Author Topic: Question about board grain and backings  (Read 4470 times)

0 Members and 1 Guest are viewing this topic.

Offline smithaw

  • Member
  • Posts: 1
Question about board grain and backings
« on: January 10, 2014, 11:36:31 pm »
Hi guys, got a quick question.  I recently finished watching Dean Torges' Hunting the Bamboo-Backed Bow, and am interested in making one.  I have a reliable bamboo source, but have some concerns about the belly wood.  My local lumber supplier has a relatively limited supply of hardwoods in inventory, but can order just about anything.  Unfortunately, I'll have no choice but to purchase whatever boards come in, regardless of their grain pattern.  My question then is, is there any particular concerns about the grain in the belly wood stock in bows with substantial backings, like bamboo?  In Dean's video he mentions that quarter-sawn, flat-sawn, and rift-sawn wood will all make good belly stock, but he makes no mention of whether or not there is a need for end-to-end continuous grain like would be utilized in board self-bows.  Is a board with grain run-off acceptable for these bows?  There is a fairly significant minimum order required, so before I drop a healthy bit of money on them, I want to be sure the majority can be put to use.

Offline Pat B

  • Administrator
  • Member
  • Posts: 37,633
Re: Question about board grain and backings
« Reply #1 on: January 11, 2014, 12:04:24 am »
You will be taking your chances relying on the lumberman to order your bow wood. You can order an osage or ipe stave from one of our sponsors or advertisers that were cut as bow wood. If you have something to trade ask on the Trading Post.
Make the most of all that comes and the least of all that goes!    Pat Brennan  Brevard, NC

Offline echatham

  • Member
  • Posts: 206
Re: Question about board grain and backings
« Reply #2 on: January 11, 2014, 12:09:30 am »
You would probably be better off buying from another Bowyer who knows what makes good bow wood.  I know theres a few guys around here could help you out.

Offline VicNova

  • Member
  • Posts: 238
Re: Question about board grain and backings
« Reply #3 on: January 11, 2014, 01:59:24 am »
I would try just buying a red oak board at Lowes or home-depot and then gluing it into a reflex. I have made many hickory backed redoak board-bows pulling 50#-60# and they were, and still are, great bows. I imagine bamboo backing would make an even better bow.
Ypsilanti,  Michigan

mikekeswick

  • Guest
Re: Question about board grain and backings
« Reply #4 on: January 11, 2014, 03:52:54 am »
I would try just buying a red oak board at Lowes or home-depot and then gluing it into a reflex. I have made many hickory backed redoak board-bows pulling 50#-60# and they were, and still are, great bows. I imagine bamboo backing would make an even better bow.

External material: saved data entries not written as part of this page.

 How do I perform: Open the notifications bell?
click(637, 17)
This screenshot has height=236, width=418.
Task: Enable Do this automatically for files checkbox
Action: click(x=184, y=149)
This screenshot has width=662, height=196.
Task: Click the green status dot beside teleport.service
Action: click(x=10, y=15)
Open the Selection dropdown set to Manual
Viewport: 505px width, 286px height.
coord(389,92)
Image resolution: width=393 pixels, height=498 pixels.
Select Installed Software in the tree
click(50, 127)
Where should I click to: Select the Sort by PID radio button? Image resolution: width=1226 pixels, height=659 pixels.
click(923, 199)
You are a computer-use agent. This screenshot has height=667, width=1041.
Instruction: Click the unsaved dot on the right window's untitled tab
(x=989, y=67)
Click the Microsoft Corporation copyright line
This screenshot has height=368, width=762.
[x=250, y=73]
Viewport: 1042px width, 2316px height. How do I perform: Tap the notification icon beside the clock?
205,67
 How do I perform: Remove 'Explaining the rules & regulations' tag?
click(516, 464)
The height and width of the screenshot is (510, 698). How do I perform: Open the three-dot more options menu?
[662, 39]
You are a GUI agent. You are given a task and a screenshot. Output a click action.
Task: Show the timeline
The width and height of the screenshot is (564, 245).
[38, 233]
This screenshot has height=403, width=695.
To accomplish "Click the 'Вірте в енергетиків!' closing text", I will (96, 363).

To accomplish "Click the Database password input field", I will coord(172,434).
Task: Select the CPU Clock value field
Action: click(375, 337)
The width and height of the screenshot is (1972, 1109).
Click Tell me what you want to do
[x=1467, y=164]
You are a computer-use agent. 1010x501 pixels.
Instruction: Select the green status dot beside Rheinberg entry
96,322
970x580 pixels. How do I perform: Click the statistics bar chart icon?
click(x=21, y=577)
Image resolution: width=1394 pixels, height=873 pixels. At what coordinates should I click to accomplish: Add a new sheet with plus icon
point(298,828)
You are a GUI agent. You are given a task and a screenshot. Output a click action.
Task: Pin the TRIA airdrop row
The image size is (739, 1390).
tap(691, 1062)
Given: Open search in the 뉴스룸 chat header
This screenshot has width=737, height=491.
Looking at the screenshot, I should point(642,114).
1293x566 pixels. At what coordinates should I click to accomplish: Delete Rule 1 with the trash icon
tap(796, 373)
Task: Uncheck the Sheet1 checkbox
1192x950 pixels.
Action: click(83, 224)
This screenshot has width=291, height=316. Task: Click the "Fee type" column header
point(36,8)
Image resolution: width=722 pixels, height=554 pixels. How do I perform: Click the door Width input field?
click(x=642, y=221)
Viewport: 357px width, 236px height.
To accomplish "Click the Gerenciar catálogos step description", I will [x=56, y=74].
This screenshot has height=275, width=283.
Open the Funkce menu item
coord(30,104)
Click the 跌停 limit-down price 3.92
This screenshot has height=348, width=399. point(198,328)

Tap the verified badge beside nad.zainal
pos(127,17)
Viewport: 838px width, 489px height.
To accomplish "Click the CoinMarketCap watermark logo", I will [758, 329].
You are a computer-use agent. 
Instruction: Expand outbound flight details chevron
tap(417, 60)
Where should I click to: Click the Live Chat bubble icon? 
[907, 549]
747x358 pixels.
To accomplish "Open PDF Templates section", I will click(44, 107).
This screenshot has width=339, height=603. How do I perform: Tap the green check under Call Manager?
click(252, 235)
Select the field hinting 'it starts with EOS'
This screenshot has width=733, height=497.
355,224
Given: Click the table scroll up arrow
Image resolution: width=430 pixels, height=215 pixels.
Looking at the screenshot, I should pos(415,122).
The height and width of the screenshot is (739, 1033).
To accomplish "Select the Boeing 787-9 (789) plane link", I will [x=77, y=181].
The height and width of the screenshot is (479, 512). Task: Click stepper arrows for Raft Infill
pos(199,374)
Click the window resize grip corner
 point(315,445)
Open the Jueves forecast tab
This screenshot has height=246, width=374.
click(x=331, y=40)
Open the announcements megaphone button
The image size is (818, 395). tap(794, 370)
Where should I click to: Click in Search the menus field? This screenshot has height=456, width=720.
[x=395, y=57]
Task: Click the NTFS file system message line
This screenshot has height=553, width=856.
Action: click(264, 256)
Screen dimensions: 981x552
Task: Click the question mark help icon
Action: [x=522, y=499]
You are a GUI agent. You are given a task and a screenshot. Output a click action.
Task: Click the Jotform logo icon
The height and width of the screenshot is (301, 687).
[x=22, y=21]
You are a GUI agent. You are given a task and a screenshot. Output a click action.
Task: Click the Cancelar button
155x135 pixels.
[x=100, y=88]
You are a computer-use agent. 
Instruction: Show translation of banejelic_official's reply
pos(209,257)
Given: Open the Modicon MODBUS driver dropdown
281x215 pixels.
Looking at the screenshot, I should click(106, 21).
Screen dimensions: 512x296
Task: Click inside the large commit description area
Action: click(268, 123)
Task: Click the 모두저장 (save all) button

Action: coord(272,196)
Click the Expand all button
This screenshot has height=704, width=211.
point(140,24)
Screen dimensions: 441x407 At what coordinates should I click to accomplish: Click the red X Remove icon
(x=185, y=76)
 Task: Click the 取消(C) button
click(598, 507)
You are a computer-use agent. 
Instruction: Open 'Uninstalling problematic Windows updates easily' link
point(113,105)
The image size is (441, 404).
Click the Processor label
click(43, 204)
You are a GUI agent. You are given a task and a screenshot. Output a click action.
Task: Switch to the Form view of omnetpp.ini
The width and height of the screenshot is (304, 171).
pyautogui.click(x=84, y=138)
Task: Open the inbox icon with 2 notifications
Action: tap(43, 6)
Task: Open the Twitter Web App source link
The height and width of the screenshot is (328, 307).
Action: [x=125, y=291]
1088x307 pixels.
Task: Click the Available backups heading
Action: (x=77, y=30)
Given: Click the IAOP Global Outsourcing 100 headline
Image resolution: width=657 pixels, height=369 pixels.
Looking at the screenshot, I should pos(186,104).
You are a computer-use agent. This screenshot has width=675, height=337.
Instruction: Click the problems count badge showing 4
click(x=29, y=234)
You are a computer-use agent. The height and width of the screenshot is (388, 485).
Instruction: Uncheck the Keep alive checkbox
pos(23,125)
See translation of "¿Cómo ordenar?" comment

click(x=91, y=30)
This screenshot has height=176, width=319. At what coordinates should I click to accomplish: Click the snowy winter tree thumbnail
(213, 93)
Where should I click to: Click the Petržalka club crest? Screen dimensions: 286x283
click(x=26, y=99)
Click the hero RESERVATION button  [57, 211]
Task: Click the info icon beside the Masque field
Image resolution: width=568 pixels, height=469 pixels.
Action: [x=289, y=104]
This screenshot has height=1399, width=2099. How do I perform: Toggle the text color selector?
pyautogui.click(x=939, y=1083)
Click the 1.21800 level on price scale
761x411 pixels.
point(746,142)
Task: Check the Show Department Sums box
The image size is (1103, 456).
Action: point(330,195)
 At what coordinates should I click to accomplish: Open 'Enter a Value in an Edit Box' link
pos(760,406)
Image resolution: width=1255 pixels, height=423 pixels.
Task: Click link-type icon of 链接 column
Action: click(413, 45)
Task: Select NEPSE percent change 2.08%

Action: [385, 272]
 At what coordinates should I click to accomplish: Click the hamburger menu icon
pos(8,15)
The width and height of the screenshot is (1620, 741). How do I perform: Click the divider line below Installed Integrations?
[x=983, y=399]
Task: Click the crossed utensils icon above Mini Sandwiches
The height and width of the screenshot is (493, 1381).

Why would it make a better bow?
Using a bamboo backing on red oak is almost asking for trouble much better to back it with maple or ash. Or indeed just get one with straight grain to start with!
As for your belly wood - my experience of letting others order wood for you is not good. I advise against it if at all possible. As has been mentioned try trading for some suitable wood.
Belly wood boards don't need to be flawlessly straight, you can get away with 'dodgy' grain but stay away from swirls and any knots.

Offline adb

  • Member
  • Posts: 5,339
Re: Question about board grain and backings
« Reply #5 on: January 11, 2014, 10:24:06 am »
I agree. Sawyers are not bowyers. I've had lumber merchants send me 'bow wood' that was nothing more than fire wood. If you can't see pics or video of the wood before you order, move on.

Offline Wooden Spring

  • Member
  • Posts: 437
Re: Question about board grain and backings
« Reply #6 on: January 13, 2014, 12:46:54 pm »
Meh... I make great bows from "questionable" wood all the time and I haven't had an issue yet. I use 1/8" thick hickory glued over quarter sawn red oak, OR I use the same 1/8" hickory over jatoba. Sure, make sure you get the straightest and clearest grain possible, but if you're like me, getting quality staves is impossible, and locating a perfect board is next to impossible. Just get the best you can, and make your bow from it.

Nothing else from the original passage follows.